Problems
**1.** In the Solr grouping post, what value did the poster give facet.mincount in the second approach?
**2.** Print everything in the Solr grouping post from "You are viewing" down to "docs by id.".

Text to read

You are viewing a plain text version of this content. The canonical link for it is here.
Posted to solr-user@lucene.apache.org by Vadim Ivanov <va...@intourist.ru.INVALID> on 2020/02/14 07:24:33 UTC

Solr grouping with offset

Hello guys!
I need an advise. My task is to delete some documents in collection.
Del algorithm is following:
Group docs by field1  with sort by field2 and delete every 3 and following occurrences in every group.
Unfortunately I didn't find easy way to do so.
Closest approach was to use group.offset = 2, but  result set is polluted with empty groups with no documents (they have less then 3 docs in group).
May be I'm missing smth and there is way not to receive empty groups in results?
Next approach was to use facet first with facet.mincount=3, then find docs ids by every facet result  and then delete docs by id.
That way seems to me  too complicated for the task.
What's the best use case for the task?

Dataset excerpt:
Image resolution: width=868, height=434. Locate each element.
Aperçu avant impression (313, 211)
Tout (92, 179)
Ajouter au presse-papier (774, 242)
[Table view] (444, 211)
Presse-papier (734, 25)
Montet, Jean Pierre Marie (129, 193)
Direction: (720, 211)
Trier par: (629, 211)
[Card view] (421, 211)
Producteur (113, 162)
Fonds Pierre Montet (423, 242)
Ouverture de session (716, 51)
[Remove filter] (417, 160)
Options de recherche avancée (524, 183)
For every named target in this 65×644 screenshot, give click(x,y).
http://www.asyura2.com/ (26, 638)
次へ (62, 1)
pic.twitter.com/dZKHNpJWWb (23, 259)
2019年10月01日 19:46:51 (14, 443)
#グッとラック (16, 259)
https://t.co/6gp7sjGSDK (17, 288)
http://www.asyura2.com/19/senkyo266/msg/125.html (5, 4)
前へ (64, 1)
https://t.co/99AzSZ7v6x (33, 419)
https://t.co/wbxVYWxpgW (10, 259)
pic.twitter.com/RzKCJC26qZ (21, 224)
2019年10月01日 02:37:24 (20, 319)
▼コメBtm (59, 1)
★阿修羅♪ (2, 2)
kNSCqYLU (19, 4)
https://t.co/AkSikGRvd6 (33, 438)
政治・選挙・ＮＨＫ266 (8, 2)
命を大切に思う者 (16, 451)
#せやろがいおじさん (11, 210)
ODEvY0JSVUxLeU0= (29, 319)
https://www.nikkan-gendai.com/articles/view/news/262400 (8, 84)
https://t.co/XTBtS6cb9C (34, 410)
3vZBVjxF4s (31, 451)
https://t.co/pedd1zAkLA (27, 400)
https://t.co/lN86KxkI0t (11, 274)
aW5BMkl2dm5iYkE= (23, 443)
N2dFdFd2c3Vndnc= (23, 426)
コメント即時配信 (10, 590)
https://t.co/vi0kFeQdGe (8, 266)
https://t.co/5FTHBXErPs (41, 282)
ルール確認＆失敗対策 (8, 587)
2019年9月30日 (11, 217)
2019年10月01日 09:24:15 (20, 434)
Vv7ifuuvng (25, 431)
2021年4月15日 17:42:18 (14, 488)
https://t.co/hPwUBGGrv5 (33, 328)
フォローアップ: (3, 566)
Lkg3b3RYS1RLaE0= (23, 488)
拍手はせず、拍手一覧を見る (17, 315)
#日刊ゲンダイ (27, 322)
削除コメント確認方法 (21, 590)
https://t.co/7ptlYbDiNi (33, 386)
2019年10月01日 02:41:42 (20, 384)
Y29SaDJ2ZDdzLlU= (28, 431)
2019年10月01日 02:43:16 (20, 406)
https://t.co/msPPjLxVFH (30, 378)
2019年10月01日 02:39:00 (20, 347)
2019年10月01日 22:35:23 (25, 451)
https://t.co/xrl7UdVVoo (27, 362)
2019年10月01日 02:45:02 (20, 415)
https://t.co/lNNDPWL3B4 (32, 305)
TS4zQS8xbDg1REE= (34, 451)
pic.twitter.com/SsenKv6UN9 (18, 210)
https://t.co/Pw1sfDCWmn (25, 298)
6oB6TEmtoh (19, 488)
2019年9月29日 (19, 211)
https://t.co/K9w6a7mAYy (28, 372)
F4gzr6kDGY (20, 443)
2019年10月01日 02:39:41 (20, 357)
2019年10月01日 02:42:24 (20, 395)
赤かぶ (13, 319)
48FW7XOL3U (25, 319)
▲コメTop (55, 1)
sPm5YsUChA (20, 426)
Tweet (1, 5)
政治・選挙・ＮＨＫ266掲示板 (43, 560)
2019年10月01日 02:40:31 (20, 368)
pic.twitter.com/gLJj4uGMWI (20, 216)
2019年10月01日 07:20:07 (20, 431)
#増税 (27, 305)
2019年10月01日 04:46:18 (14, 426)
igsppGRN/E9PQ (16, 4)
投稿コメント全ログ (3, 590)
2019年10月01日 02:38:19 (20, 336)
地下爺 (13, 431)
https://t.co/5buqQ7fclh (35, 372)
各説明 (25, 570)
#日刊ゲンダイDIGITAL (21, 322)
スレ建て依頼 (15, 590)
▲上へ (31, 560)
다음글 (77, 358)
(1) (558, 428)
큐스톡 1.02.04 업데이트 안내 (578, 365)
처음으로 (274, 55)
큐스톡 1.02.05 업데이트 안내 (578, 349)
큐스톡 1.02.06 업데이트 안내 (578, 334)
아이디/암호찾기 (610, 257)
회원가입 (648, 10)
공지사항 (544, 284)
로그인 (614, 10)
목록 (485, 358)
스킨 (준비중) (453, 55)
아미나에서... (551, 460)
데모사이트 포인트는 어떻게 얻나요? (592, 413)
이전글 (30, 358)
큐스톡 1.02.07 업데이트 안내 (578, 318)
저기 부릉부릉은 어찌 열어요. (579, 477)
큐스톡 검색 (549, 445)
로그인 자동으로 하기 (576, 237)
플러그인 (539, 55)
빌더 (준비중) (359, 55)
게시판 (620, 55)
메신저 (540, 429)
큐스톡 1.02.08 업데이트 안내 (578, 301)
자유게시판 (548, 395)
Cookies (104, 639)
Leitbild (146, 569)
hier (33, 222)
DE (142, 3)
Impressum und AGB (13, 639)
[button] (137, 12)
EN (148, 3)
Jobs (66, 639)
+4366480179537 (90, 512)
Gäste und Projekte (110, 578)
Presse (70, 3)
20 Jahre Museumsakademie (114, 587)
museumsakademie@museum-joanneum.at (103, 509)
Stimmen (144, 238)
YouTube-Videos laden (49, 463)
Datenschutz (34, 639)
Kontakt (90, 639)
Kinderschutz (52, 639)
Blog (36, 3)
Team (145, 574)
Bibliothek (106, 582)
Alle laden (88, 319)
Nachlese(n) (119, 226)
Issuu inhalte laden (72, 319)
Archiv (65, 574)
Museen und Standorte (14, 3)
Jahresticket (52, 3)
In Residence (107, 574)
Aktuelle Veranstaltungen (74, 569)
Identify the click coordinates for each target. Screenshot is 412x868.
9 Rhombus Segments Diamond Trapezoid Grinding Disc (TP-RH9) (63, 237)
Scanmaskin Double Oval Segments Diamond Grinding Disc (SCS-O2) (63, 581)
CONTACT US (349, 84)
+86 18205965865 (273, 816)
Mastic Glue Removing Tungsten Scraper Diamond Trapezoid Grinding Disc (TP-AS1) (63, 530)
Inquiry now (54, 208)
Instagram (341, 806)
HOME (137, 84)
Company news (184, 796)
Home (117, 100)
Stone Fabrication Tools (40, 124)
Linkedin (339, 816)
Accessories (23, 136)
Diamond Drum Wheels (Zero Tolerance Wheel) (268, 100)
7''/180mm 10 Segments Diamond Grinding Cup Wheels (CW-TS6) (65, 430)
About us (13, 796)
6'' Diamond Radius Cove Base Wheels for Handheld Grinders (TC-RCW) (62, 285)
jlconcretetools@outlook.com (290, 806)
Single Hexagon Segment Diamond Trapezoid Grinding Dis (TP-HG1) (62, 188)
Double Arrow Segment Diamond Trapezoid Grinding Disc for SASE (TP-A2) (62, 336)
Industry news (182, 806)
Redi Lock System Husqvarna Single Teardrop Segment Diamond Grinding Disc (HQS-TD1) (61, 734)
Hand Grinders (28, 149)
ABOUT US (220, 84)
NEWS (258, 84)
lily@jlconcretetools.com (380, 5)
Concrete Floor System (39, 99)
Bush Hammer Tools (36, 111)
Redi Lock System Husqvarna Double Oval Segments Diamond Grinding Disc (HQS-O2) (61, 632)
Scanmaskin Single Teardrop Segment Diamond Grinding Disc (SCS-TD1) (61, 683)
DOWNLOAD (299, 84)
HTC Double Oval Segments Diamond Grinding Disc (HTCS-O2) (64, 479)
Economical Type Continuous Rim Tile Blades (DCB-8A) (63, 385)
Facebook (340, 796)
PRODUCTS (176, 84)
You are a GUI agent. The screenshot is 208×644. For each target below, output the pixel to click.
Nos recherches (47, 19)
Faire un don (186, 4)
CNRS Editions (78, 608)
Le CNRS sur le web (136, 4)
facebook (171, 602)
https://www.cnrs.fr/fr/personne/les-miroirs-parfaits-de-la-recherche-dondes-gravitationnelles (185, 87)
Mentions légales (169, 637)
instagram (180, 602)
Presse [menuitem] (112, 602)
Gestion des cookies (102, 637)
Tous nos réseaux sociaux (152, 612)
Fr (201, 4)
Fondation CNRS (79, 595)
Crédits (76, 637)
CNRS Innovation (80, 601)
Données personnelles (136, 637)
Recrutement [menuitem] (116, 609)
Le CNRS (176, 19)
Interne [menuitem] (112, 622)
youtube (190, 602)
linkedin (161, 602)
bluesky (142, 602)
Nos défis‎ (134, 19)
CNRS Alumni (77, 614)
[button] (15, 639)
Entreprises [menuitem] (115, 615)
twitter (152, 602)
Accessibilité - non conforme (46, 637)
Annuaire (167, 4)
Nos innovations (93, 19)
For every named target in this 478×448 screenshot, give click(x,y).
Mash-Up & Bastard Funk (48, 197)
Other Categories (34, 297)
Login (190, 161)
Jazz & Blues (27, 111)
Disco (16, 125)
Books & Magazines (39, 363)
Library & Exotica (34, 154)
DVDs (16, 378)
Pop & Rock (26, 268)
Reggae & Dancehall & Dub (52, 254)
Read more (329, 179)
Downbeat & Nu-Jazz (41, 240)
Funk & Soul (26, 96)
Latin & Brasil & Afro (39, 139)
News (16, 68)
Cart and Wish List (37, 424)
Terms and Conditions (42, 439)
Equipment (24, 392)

Problem solutions
**1.** facet.mincount=3

**2.**
You are viewing a plain text version of this content. The canonical link for it is here.
Posted to solr-user@lucene.apache.org by Vadim Ivanov <va...@intourist.ru.INVALID> on 2020/02/14 07:24:33 UTC

Solr grouping with offset

Hello guys!
I need an advise. My task is to delete some documents in collection.
Del algorithm is following:
Group docs by field1  with sort by field2 and delete every 3 and following occurrences in every group.
Unfortunately I didn't find easy way to do so.
Closest approach was to use group.offset = 2, but  result set is polluted with empty groups with no documents (they have less then 3 docs in group).
May be I'm missing smth and there is way not to receive empty groups in results?
Next approach was to use facet first with facet.mincount=3, then find docs ids by every facet result  and then delete docs by id.